L 'association FEDOSAD fait grief à l'arrêt attaqué de l'avoir déboutée de sa demande en dommages et intérêts pour procédure abusive ;

1. ALORS QUE toute faute dans l'exercice des voies de droit est de nature à engager la responsabilité de son auteur ; qu'en l'espèce, il résulte des constatations de l'arrêt attaqué que M. [E] avait sollicité le bénéfice d'une rupture conventionnelle et fixé lui-même le montant de l'indemnité afférente, à hauteur de 55.000 € ; que les premiers juges, qui avaient condamné M. [E] à des dommages et intérêts pour procédure abusive, avaient constaté qu il résultait de l'attestation de Mme [H], déléguée syndicale, que M. [E] lui avait déclaré, le 17 juillet 2016, soit plusieurs semaines avant la signature de la rupture conventionnelle, qu'il « ne réfléchirait pas longtemps avant de demander » une telle rupture et qu'il « mettrait quoi qu'il en soit la FEDOSAD aux prud'hommes » ; que M. [E] avait effectivement saisi le conseil de prud'hommes d'une demande tendant exclusivement à l'annulation de la rupture conventionnelle, invoquant un vice du consentement dont la cour d'appel a constaté qu'il était inexistant, ainsi que le défaut de remise d'un exemplaire de la convention et l'impossibilité subséquente d'exercer son droit de rétractation, alors même qu'ainsi que l'a également constaté la cour d'appel, il était lui-même chargé de signer les ruptures conventionnelles et de mener toute la procédure qui les précédaient, en sorte qu'il avait une parfaite connaissance des délais et de la procédure applicable auxdites ruptures ; qu'il s'inférait de ces éléments que M. [E] avait, avant l'intervention de la rupture conventionnelle, prévu de demander sa signature pour en contester ensuite la validité et, dans ce cadre, invoqué l'ignorance d'un délai qu'il ne pouvait, en raison de ses fonctions, que connaître, en sorte qu'il avait agi avec malice, ou à tout le moins avec mauvaise foi ; qu'en retenant, pour rejeter la demande de dommages et intérêts pour procédure abusive, qu'il n'aurait pas été démontré que le salarié avait agi de mauvaise foi, par malveillance ou à la suite d'une erreur équipollente au dol, la cour d'appel a violé l'article 1382, devenu 1240 du code civil.

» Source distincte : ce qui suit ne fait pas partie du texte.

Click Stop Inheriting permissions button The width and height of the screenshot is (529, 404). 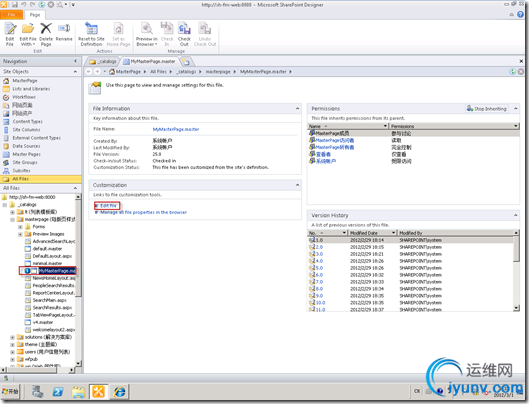point(486,109)
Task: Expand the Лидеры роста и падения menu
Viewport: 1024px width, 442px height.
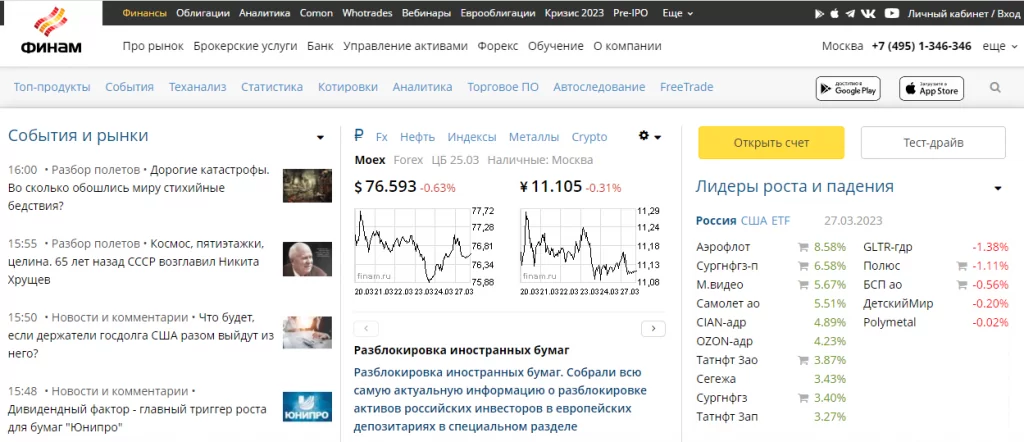Action: (997, 188)
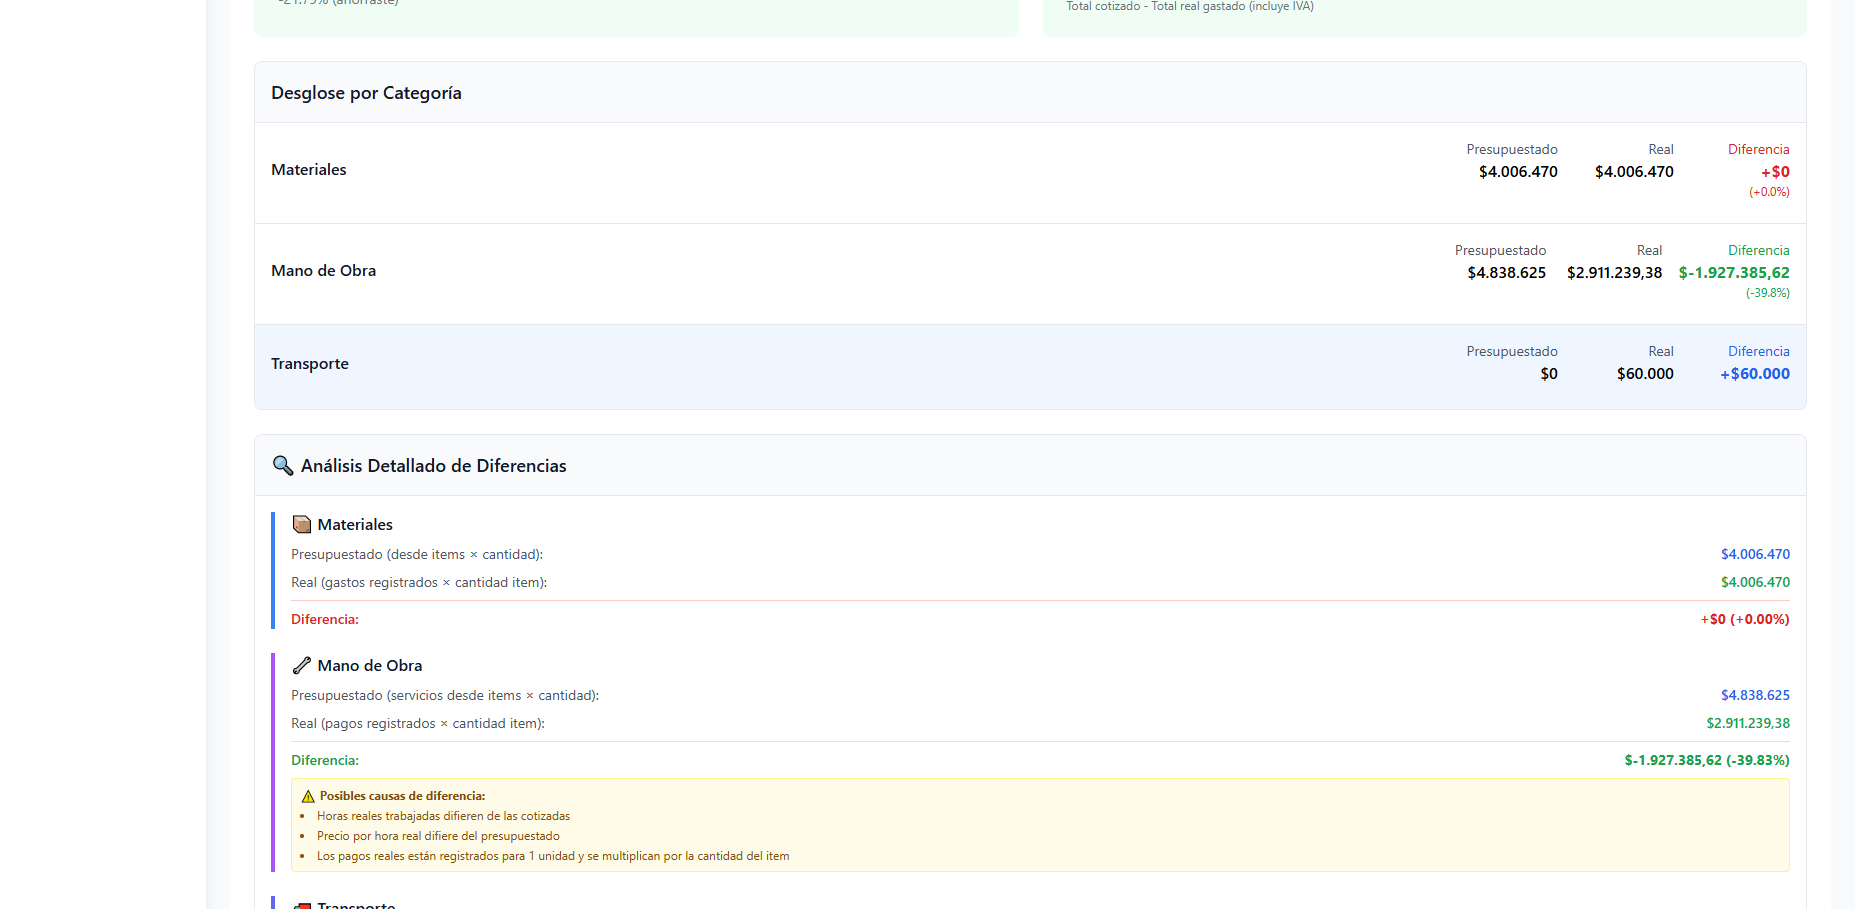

2. ET ALORS QUE les juges ne peuvent se contredire ; qu'en l'espèce, la cour d'appel a débouté l'exposante de sa demande de dommages et intérêts pour procédure abusive, tant dans ses motifs que dans son dispositif, et confirmé le jugement en toutes ses dispositions ; qu'en statuant ainsi, quand le jugement entrepris avait condamné M. [E] à verser à l'association FEDOSAD la somme de 1.000 € à titre de dommages et intérêts pour procédure abusive, la cour d'appel s'est contredite et a violé l'article 455 du code de procédure civile.